Mar 20 - 22 2018
Honey Bees and Your Creative Self

Honey Bees and Your Creative Self

Presented by Truro Center for the Arts at Castle Hill at Truro Center for the Arts

Together, we’ll site and set up a Langstroth hive at Edgewood Farm in Truro and install honeybees in the spring. You’ll have the opportunity throughout the spring, summer, and fall to manage the hive, including harvesting and utilizing wax, honey (hopefully), pollen, and propolis. You’ll also explore honey bees as inspiration through their history in art, myth, and legend. Honey bees have shown up on cave and temple walls, on cartouches and canvas, and in every art form from prehistory to modern days.
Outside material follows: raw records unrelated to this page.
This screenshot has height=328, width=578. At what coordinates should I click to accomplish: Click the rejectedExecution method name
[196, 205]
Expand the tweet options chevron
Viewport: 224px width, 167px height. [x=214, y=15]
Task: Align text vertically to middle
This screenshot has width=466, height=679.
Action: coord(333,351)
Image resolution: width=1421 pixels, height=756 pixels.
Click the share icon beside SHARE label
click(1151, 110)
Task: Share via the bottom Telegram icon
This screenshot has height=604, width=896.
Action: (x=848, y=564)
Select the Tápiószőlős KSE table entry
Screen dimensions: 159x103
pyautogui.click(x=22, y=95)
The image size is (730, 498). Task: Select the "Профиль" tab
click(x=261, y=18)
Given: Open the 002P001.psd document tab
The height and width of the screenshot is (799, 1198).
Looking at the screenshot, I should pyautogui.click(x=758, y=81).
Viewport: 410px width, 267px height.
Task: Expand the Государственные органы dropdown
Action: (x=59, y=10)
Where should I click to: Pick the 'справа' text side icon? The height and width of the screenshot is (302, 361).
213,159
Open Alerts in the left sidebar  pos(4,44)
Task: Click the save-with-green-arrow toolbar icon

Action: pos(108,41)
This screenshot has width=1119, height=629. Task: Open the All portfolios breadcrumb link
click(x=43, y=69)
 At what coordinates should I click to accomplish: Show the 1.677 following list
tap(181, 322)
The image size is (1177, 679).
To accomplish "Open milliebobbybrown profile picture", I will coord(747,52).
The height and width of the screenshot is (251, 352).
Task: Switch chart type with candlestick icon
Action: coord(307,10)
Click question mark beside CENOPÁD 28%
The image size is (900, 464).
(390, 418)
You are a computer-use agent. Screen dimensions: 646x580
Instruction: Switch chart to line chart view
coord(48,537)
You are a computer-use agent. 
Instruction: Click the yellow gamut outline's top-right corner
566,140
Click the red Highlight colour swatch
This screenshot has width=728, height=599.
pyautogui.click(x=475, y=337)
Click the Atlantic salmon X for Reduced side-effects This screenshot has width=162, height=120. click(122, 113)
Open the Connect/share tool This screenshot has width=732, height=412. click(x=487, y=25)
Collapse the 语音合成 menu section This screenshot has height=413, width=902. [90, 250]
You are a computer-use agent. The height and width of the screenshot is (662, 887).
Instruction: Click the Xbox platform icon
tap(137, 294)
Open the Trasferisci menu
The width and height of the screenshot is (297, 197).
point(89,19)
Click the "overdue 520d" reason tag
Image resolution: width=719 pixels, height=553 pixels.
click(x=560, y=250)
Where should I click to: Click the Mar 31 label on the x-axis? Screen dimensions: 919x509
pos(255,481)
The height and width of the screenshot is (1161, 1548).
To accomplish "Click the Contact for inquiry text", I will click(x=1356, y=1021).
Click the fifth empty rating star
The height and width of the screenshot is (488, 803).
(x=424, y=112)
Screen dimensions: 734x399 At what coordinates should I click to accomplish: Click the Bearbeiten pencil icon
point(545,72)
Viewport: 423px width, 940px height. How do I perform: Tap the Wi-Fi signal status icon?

Honey bees are inextricably linked and intertwined with religious and spiritual practices throughout recorded history in every corner of the globe. We will discover the artistic opportunities and home and beauty products that utilize honey bee by-products as well as how to plant a pollinator garden, and other ways to support honey bee health. Through poetry, painting, pottery, or the expression of your choice, the ancient art of beekeeping is guaranteed to stoke your creative genius!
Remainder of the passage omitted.